E.coli outbreak hits primary school

The Health Protection Agency is investigating an outbreak of E.coli after five cases were confirmed at a primary school.





Redfield Edge Primary School, in Bristol, was closed on May 20 after three pupils became ill.



The children were taken to hospital for treatment, and one was still being treated today.



The Health Protection Agency (HPA) said it was now looking at other primary schools in the area where milder symptoms have been reported.



The HPA said that in the last week parents of 40 pupils at Redfield Edge School had reported mostly milder symptoms in children including stomach ache and diarrhoea, with some experiencing more severe symptoms.



The agency added that all affected children were being laboratory tested for E.coli O157.



The source of the infection is still unknown.



Dr David Hunt, consultant with the HPA's South West Health Protection Unit, said: "We are very grateful to Redfield Edge School for all their assistance in this investigation, and also to the parents of its pupils, who are helping us complete detailed questionnaires, seeking common factors among children with symptoms.



"The incident team's investigations continue. There remains no evidence that the illness was due to food served at the school. It may have come from outside the school and we are keeping an open mind."

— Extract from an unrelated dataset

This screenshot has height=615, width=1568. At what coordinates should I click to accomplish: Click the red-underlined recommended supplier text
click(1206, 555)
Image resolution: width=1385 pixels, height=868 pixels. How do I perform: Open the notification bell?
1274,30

The HPA said its team was also aware of cases of diarrhoea and vomiting in children from neighbouring schools - St Barnabas Primary School in Warmley, and Sir Bernard Lovell School in Oldland Common.

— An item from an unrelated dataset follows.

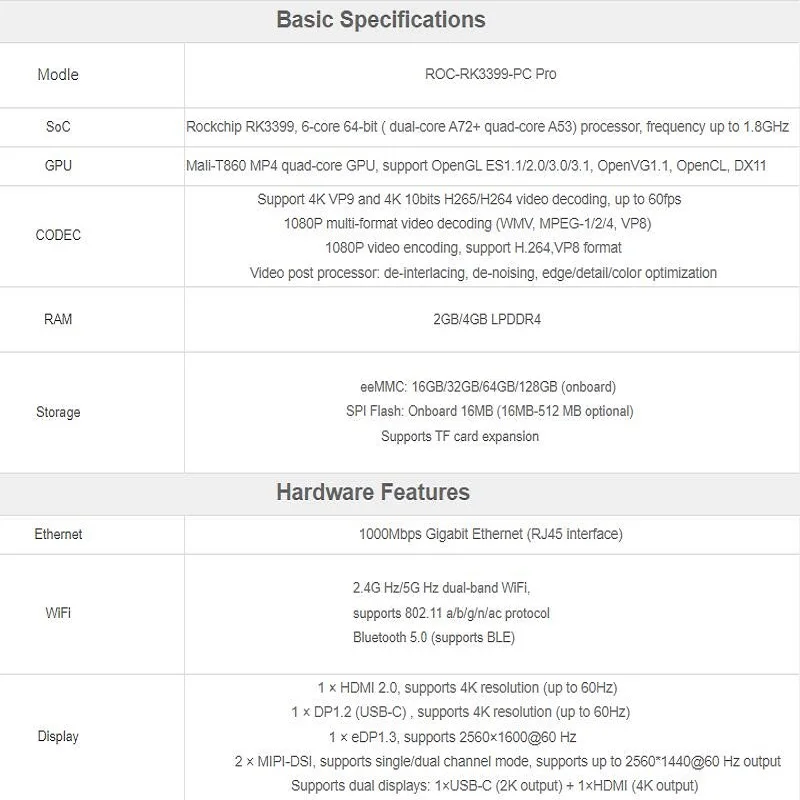Click the 2GB/4GB LPDDR4 value

[x=488, y=319]
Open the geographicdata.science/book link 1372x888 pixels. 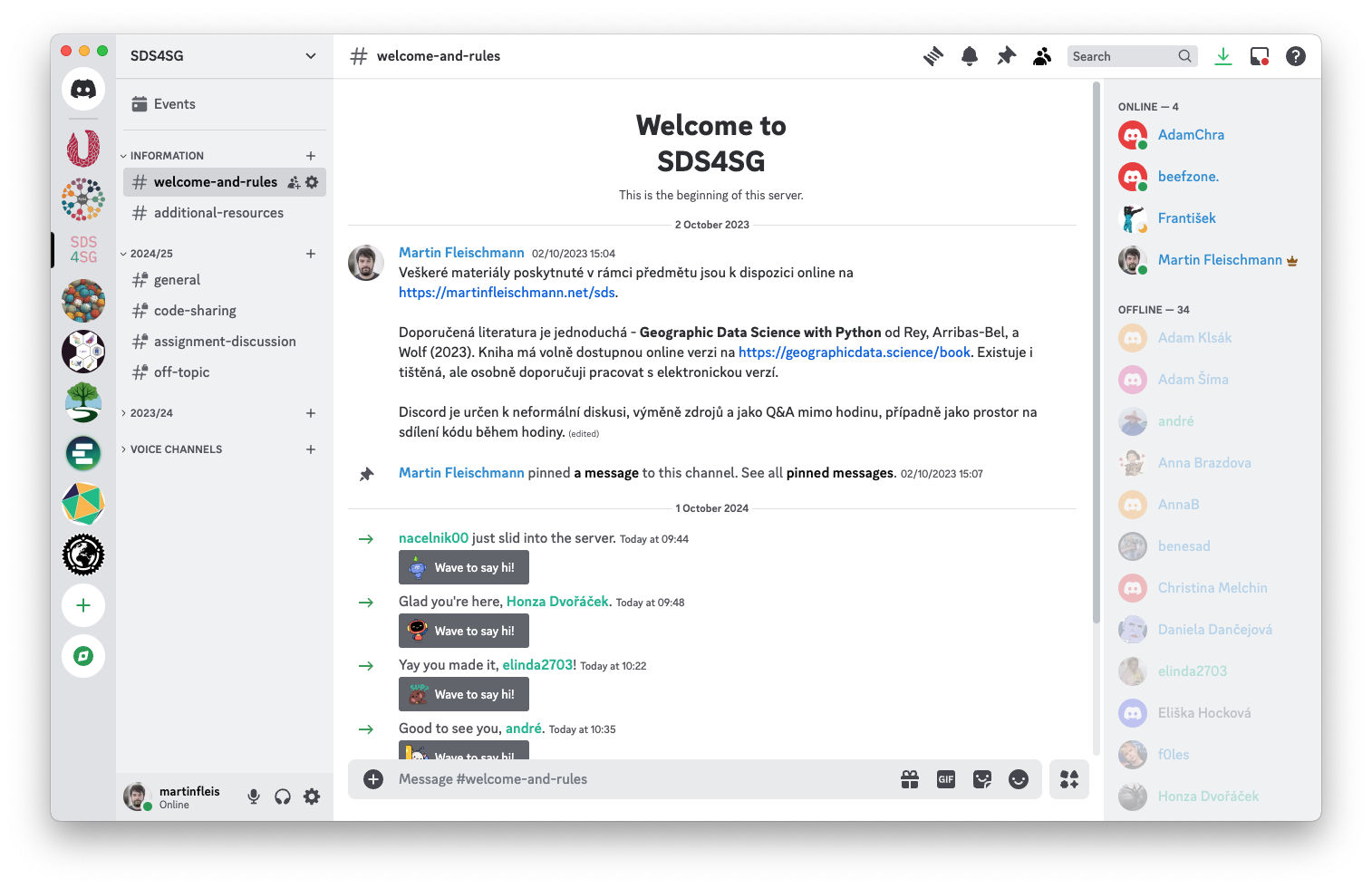pos(854,352)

But it said there was no evidence that these were connected to the Redfield Edge cases of sickness.



Dr Hunt said: "We are also looking into reported cases of diarrhoea and vomiting at neighbouring schools, St Barnabas and Sir Bernard Lovell.



"Testing is under way, and currently there is no indication that these are linked to Redfield Edge, but we are keeping the situation under close review.

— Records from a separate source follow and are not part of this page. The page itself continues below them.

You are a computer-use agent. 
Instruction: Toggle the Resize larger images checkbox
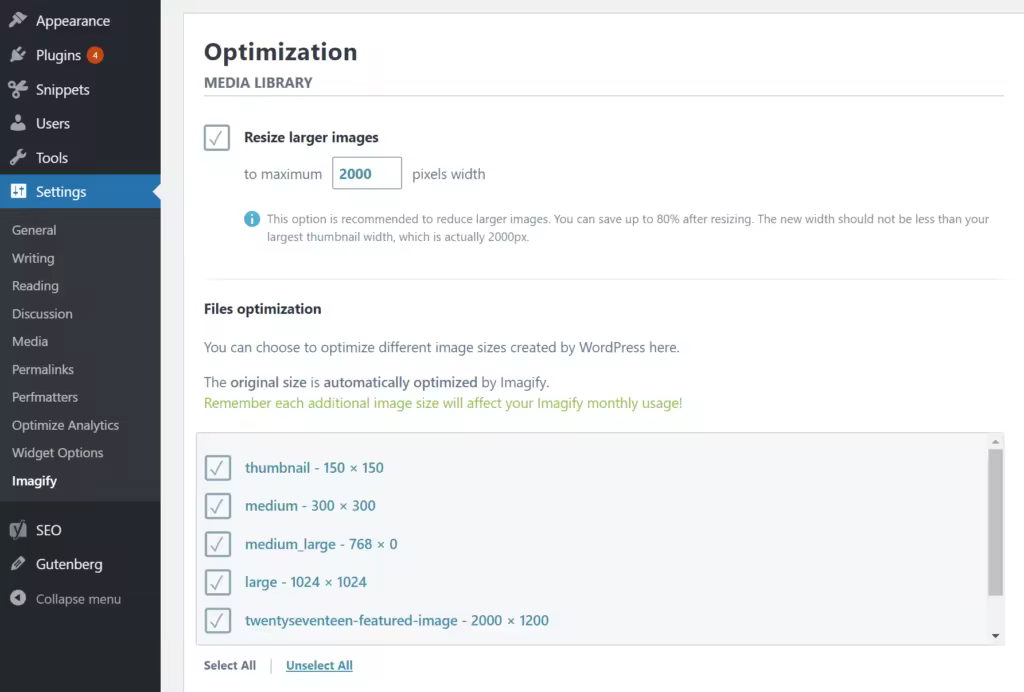click(217, 138)
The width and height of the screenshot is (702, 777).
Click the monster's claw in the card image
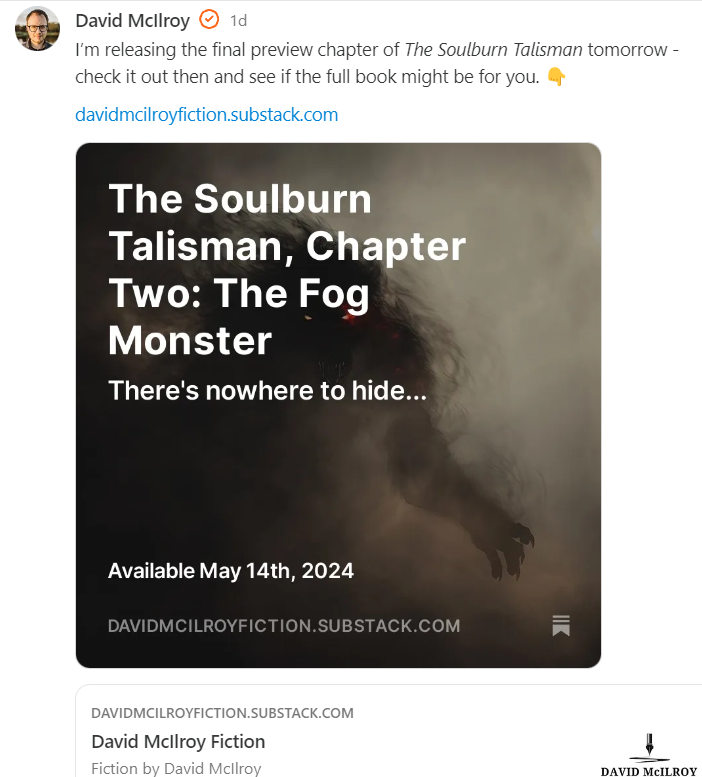point(513,547)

"At any time of year, we would expect to see a variety of gastrointestinal bugs, such as norovirus, causing some milder illness in school settings."



An incident team, including communicable disease experts from the HPA, public health colleagues from NHS South Gloucestershire, and environmental health officers from South Gloucestershire Council, are looking at any common links between the children affected to try to establish a source for the illness.



Redfield Edge School has said the earliest it is due to reopen is June 7.



The HPA has advised parents if they are concerned about a child's symptoms to contact their GP.